Saturday, March 1, 2025

Tistou Midori no Oyayubi

Tistou Midori no Oyayubi (Tistou of the Green Thumbs) is a 1990 movie, based on a beloved French children's novel by Maurice Druon. It tells the story of a boy, Titsou. He's the son of a rich factory owner, but he has no aptitude for book learning. 


Instead, his father sends him to work with the family gardener, known as Mr. Mustache. There, Tistou discovers that he has an extraordinary ability, "green thumbs": whatever he touches sprouts flowers, even if there is no soil or seeds.


(He can also communicate with his pony, Gymanstique.) 


As he travels around his home town of Mirepoil, he applies his thumbs to whatever he encounters - the town prison, the slums, the town hospital, and his father's armaments factory. 


He thereby changes his world for the better, even to the point of stopping a war. It's all too good to last, but the ending is metaphorical and optimistic rather than tragic.

The movie captures the book's tone of magic realism, balancing gracefully between a slice-of-life family story and a fairy tale. Long stretches have no dialog and rely strictly on visuals. The movie looks beautiful, with a pastel palette and watercolor-like backgrounds.



No attempt is made to explain Tistou's capabilities or his effect on his world; miracles are to be experienced, not analyzed. It's a lovely film, airy and insubstantial as cotton candy, and quite moving. The translator, Perevodildo, gave it his highest compliment, calling it "kino." (Yeah, I had to look it up in the Urban Dictionary too.)

A few translation notes:

  • The pony's name, Gymnastique, is from the original French book. The English translation uses Gymnast, because the actual translation, Gymnastics, would be a fairly strange name for a horse. Here, the French has been left untranslated.
  • Several characters with "foreign accents" mangle Tistou's name. The Japanese script uses "Chichi," but the book uses "Tisti," and that's used here.
  • The factory manager's name, Trounadisse, seems like a riff on "trou d'indice" or "missing the point," because the character's orderly and rigid outlook makes him miss the point of Tistou's gift. The English book translation uses Tornbull.

The voice actors were mostly drawn from the world of films, rather than anime:

  • Yamase Mami (Tistou) has only a few anime credits - Princess Peach in Super Mario Brothers: Peach-hime Kyuushutsu Daisakusen and Kayoko in the What's Michael? TV series.
  • Ootaki Hideji (Mr. Mustache) mostly appeared in live-action films and TV shows.
  • Yamamtoto Kei (father) played Jutaro in Band of Ninja, Mr. Gogetz in Dog of Flanders, Lt. Inoue in Harp of Burma, and Kurosawa in the first Kindaichi Shounen no Jikenbo movie, an Orphan release.
  • Wakamura Mayumi (mother) appeared in many TV shows but has no other anime credits.
  • Ishizaka Kouji (narrator) narrated Manxmouse, an Orphan release, as well as Call of the Wild: Howl, Buck, and the Zenki series.

The director, Tanno Yuuji, was a planner and producer. His only other anime directing credit was Bunna yo Ki kara Oritekoi, which has not been translated.

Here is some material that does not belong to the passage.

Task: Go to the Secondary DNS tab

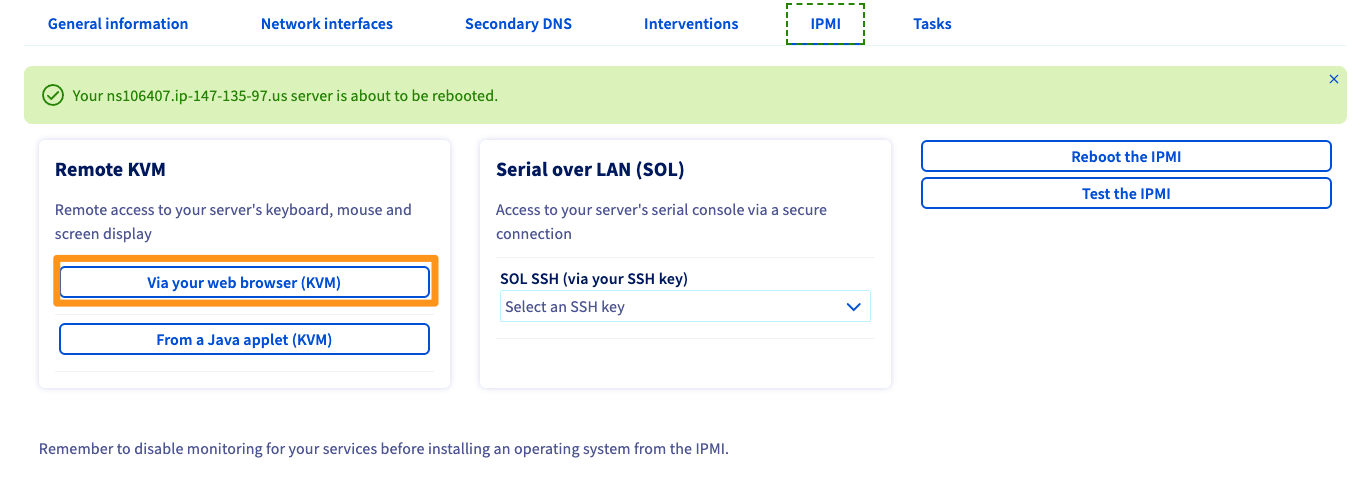Action: 518,23
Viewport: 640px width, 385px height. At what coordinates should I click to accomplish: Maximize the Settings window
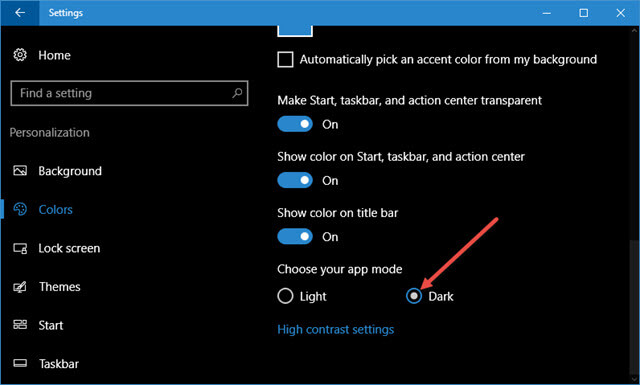584,13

Tistou Midori no Oyayubi has never been released on digital media, so when a Japanese laserdisc version came up for sale, WOWmd snapped it up. He ripped it on his Domesday Duplicator and then encoded it. The encode is quite large, in order to preserve all the lovely details of the artwork. Perevodildo translated and timed. I edited and typeset (not much to do there). ImAWasteOfHair, Nemesis, and Paul Geromini all QCed. WOWmd chose to encode the first and second side of the laserdiscs separately, because they have slightly different frame sizes. This has happened before; Orphan's first version of Hashire! Melos was encoded in two pieces for the same reason. Perhaps, like that show, a single complete raw will be available sometime in the future.

This blog entry has been rather short, not because Tistou Midori no Oyayubi is undeserving, but because it basically speaks for itself: a charming, self-contained fairy tale about a child's goodness overcoming the evils of the real world. It's just what we need in these dark times, and I recommend it highly. You can get the show from the usual torrent site or from IRC bot Orphan|Arutha in channels #nibl or #news on irc.rizon.net.